- TASK STATEMENT -
Put the entries below into a numbered list, leaving out any blank lines.

Rows on where targets appear
-*-*-
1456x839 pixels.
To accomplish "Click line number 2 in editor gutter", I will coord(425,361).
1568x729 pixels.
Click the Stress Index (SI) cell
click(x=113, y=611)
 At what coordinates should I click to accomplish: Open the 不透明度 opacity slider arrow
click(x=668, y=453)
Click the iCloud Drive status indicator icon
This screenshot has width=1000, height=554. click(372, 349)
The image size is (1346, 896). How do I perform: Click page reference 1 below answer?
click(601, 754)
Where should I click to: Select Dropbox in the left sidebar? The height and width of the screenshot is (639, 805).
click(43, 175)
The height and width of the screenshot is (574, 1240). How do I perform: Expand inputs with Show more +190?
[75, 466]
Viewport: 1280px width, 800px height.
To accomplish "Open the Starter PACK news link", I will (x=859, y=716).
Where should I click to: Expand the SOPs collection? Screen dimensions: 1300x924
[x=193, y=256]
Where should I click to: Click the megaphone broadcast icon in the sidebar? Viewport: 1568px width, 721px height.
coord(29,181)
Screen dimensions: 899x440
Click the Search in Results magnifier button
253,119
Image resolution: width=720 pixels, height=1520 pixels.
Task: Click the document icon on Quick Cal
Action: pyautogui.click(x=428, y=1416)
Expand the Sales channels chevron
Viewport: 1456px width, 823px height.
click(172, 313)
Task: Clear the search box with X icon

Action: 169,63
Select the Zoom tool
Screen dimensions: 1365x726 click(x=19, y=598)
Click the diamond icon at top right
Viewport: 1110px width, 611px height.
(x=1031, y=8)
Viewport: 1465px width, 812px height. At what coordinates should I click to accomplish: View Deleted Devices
-*-*-
- CORRECT RESPONSE -
1. 1456x839 pixels.
2. To accomplish "Click line number 2 in editor gutter", I will coord(425,361).
3. 1568x729 pixels.
4. Click the Stress Index (SI) cell
5. click(x=113, y=611)
6.  At what coordinates should I click to accomplish: Open the 不透明度 opacity slider arrow
7. click(x=668, y=453)
8. Click the iCloud Drive status indicator icon
9. This screenshot has width=1000, height=554. click(372, 349)
10. The image size is (1346, 896). How do I perform: Click page reference 1 below answer?
11. click(601, 754)
12. Where should I click to: Select Dropbox in the left sidebar? The height and width of the screenshot is (639, 805).
13. click(43, 175)
14. The height and width of the screenshot is (574, 1240). How do I perform: Expand inputs with Show more +190?
15. [75, 466]
16. Viewport: 1280px width, 800px height.
17. To accomplish "Open the Starter PACK news link", I will (x=859, y=716).
18. Where should I click to: Expand the SOPs collection? Screen dimensions: 1300x924
19. [x=193, y=256]
20. Where should I click to: Click the megaphone broadcast icon in the sidebar? Viewport: 1568px width, 721px height.
21. coord(29,181)
22. Screen dimensions: 899x440
23. Click the Search in Results magnifier button
24. 253,119
25. Image resolution: width=720 pixels, height=1520 pixels.
26. Task: Click the document icon on Quick Cal
27. Action: pyautogui.click(x=428, y=1416)
28. Expand the Sales channels chevron
29. Viewport: 1456px width, 823px height.
30. click(172, 313)
31. Task: Clear the search box with X icon
32. Action: 169,63
33. Select the Zoom tool
34. Screen dimensions: 1365x726 click(x=19, y=598)
35. Click the diamond icon at top right
36. Viewport: 1110px width, 611px height.
37. (x=1031, y=8)
38. Viewport: 1465px width, 812px height. At what coordinates should I click to accomplish: View Deleted Devices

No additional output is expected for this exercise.